A recent post at Unix.com was from someone having difficulty with "grep". This happened to be on Mac OS X, but it really could have happened almost anywhere, even on Windows. The poster was trying to grep a string from a Neo Office document and of course not getting great results.
Apparently he'd gotten wind of grep from a brief mention in Pogue's The Missing Manual. Admittedly, Pogue isn't very clear about things; he says something like "its search material can be part of any file. especially plain text files" (emphasis mine). I'm not here to beat up on Pogue for his poor comprehension of Unix utilities, but the "especially text files" might have been what prompted this person to follow up with this:
(From post at "proper syntax of grep command" - Unix.com)
I just copied the NeoOffice file (saved as .doc, a word format) to text edit (a .txt file) and the command worked (grep 'I am writing') but it printed the whole letter, or most of it -- which I'm guessing means that it found all the lines with any of the three words in the string and printed those lines. Is it possible to use 'grep' to find this particular sentence fragment and no other lines which don't contain this entire fragment?
You and I know that COPYING a file to something with a .txt extension changes nothing. It's still a .doc file and always will be. If he or she wanted a text file, they needed to do a "Save As" from Neo and choose a text format to save into. Then and only then is grep likely to return the expected results.

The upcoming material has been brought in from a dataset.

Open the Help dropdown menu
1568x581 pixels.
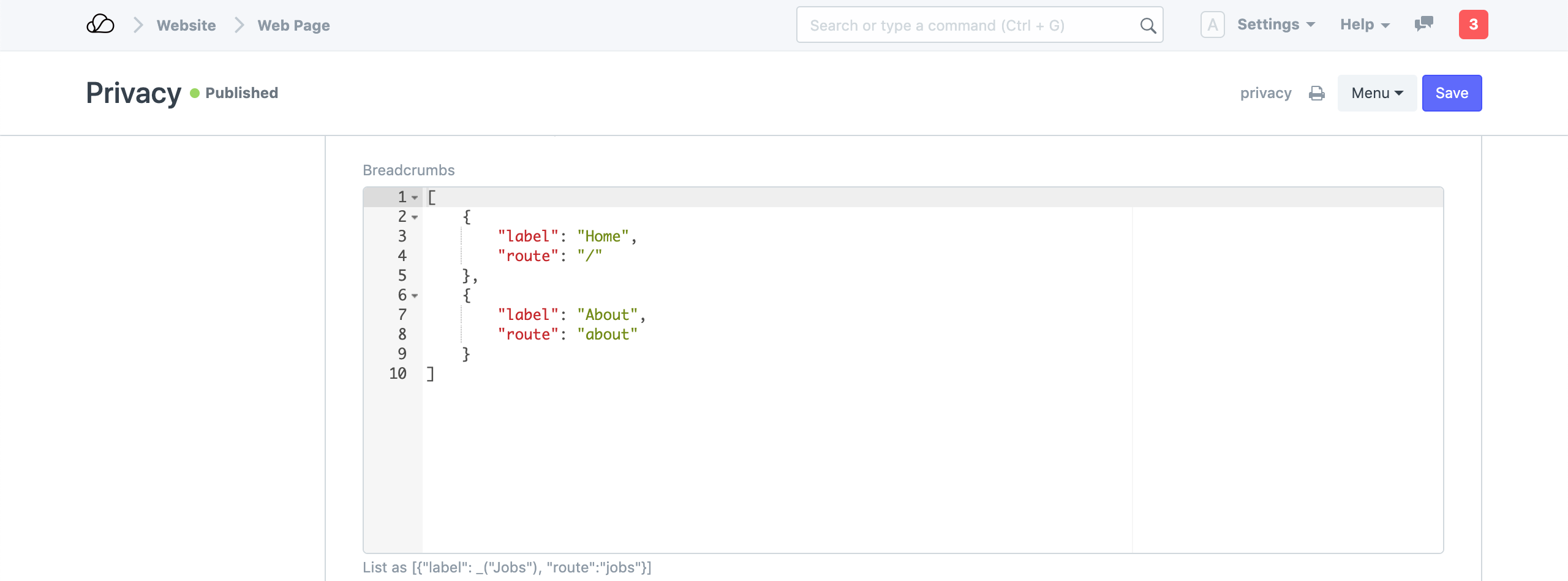(x=1365, y=25)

However, is there anything basically wrong with the thought process that happened here? Would it be fair to say "You just aren't getting it - you are thinking of files incorrectly"? True, they ARE not understanding what grep expects, but is that their fault or grep's?
After all, there is precedence for programs behaving differently when they have different names. On many systems, "ls" and "lc" are the same binary hard linked to two names. Invoked as "lc", the binary acts as though it has been given the "-C" flag (on OS X that's the default for terminal output anyway). If a binary can behave differently based on its name, why can't a file do the same?

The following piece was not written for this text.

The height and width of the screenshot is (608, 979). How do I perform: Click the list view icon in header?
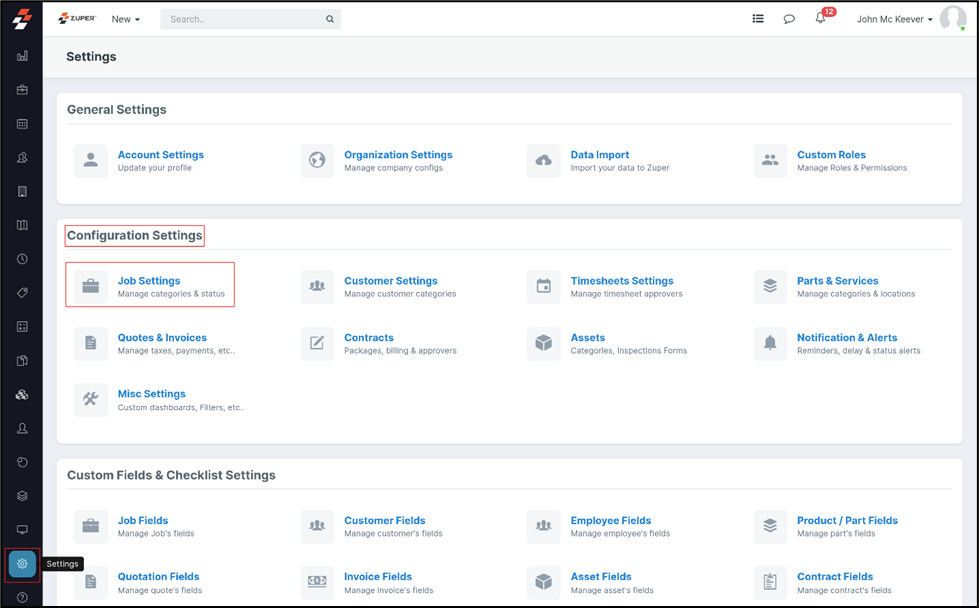[758, 19]
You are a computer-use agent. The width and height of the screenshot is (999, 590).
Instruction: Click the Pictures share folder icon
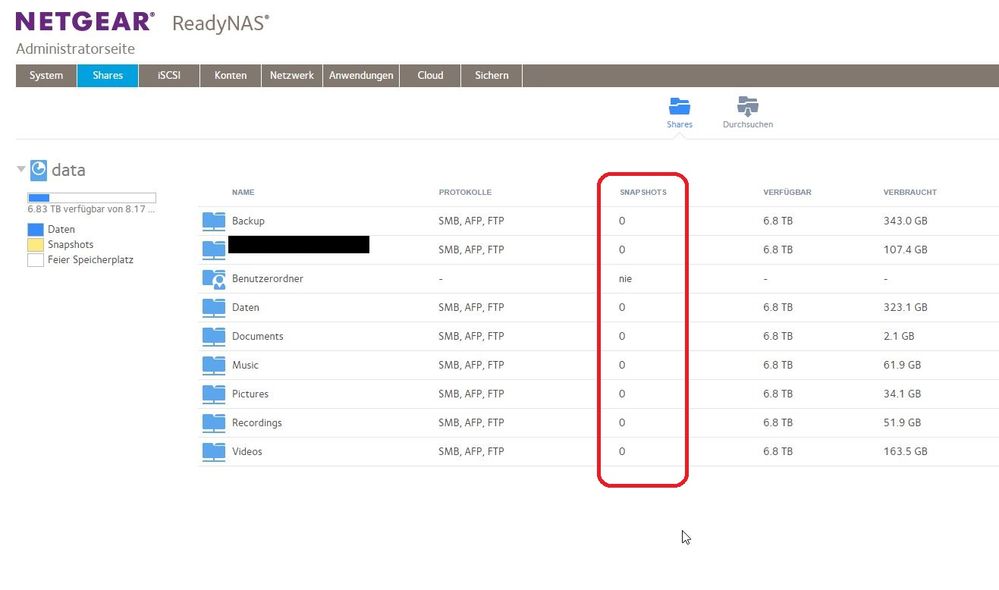click(214, 394)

Well, hold on there: a binary is a program. A plain file is just a static collection of bytes. It's unreasonable to think that it could present different data - it only HAS one data set!
Well, no, that's not necessarily true, especially on OS X. What about resource forks? What about meta data? Would it be entirely unreasonable for a file to expose different parts of its data based on the name used to access it? I'd say no, that's not at all unreasonable.

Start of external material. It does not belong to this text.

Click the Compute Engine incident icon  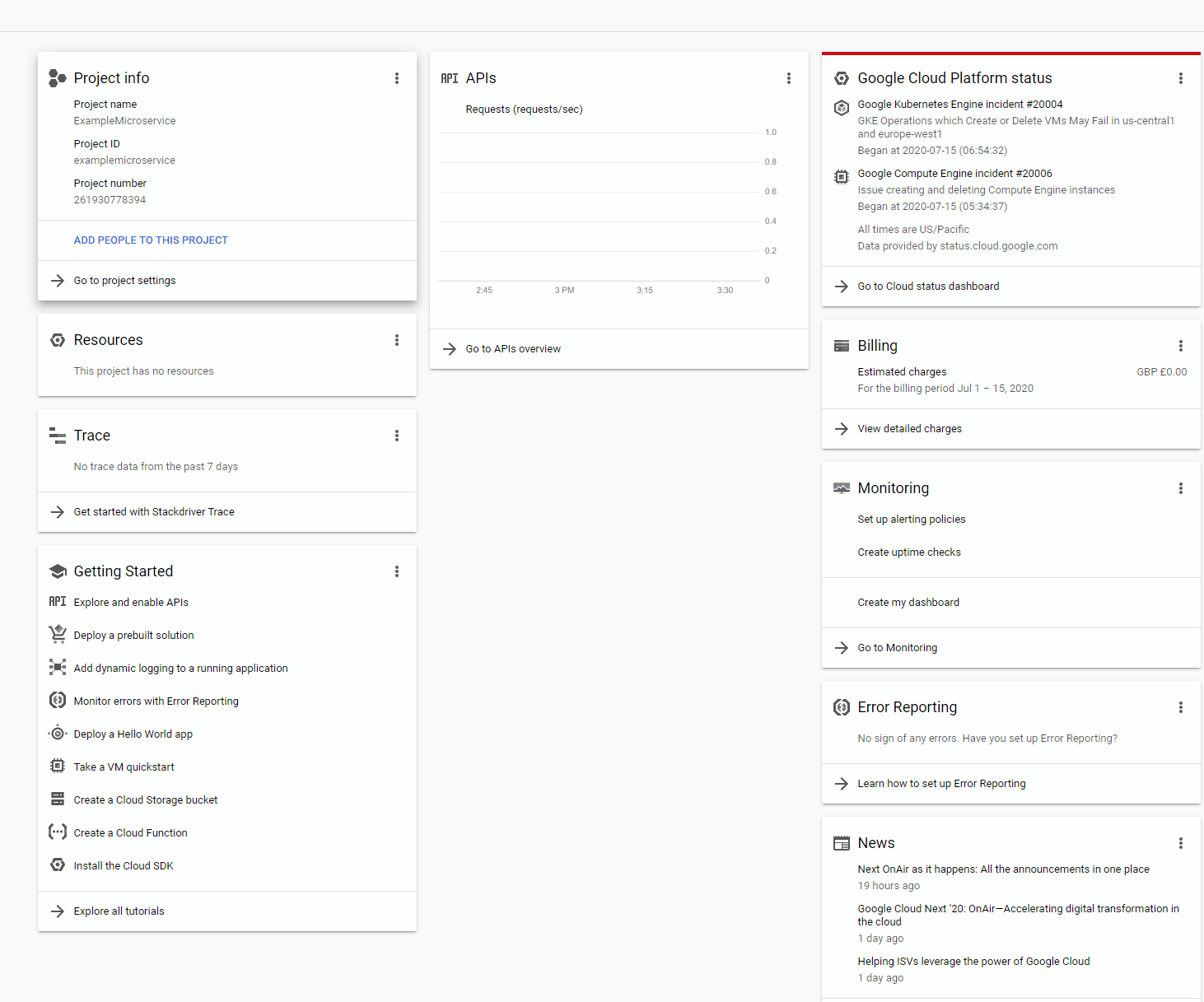tap(841, 176)
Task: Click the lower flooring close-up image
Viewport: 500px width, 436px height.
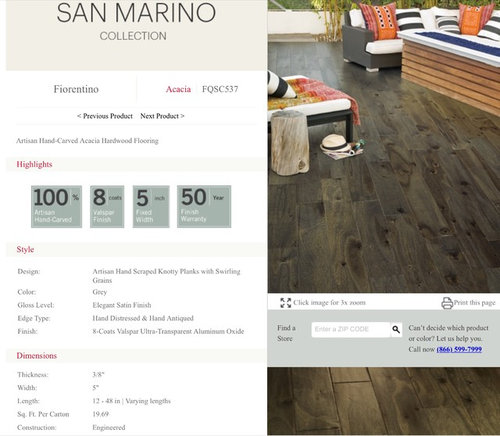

It's also not unreasonable to think that programs could treat files differently based on names. Why not? Why couldn't "grep" on a .doc file be designed to ferret out paragraphs while reverting to "normal" behavior for text files? Of course it could. It could do OCR on image files or strip out certain colored pixels - I can imagine all sorts of useful things grep could do for many different files and I can certainly see it being designed to act differently on identical data presented under a different name. Of course it doesn't work that way, but it COULD. The fact that I can't think of any program that does treat data differently based on name is not important either: such programs could be written and the paradigm could actually be useful.
So, our would-be grep user needs to learn a few things about what Unix utilities actually expect. That's fine. But maybe we can learn a few things too. Maybe a little mind shift on our part might actually turn into something useful.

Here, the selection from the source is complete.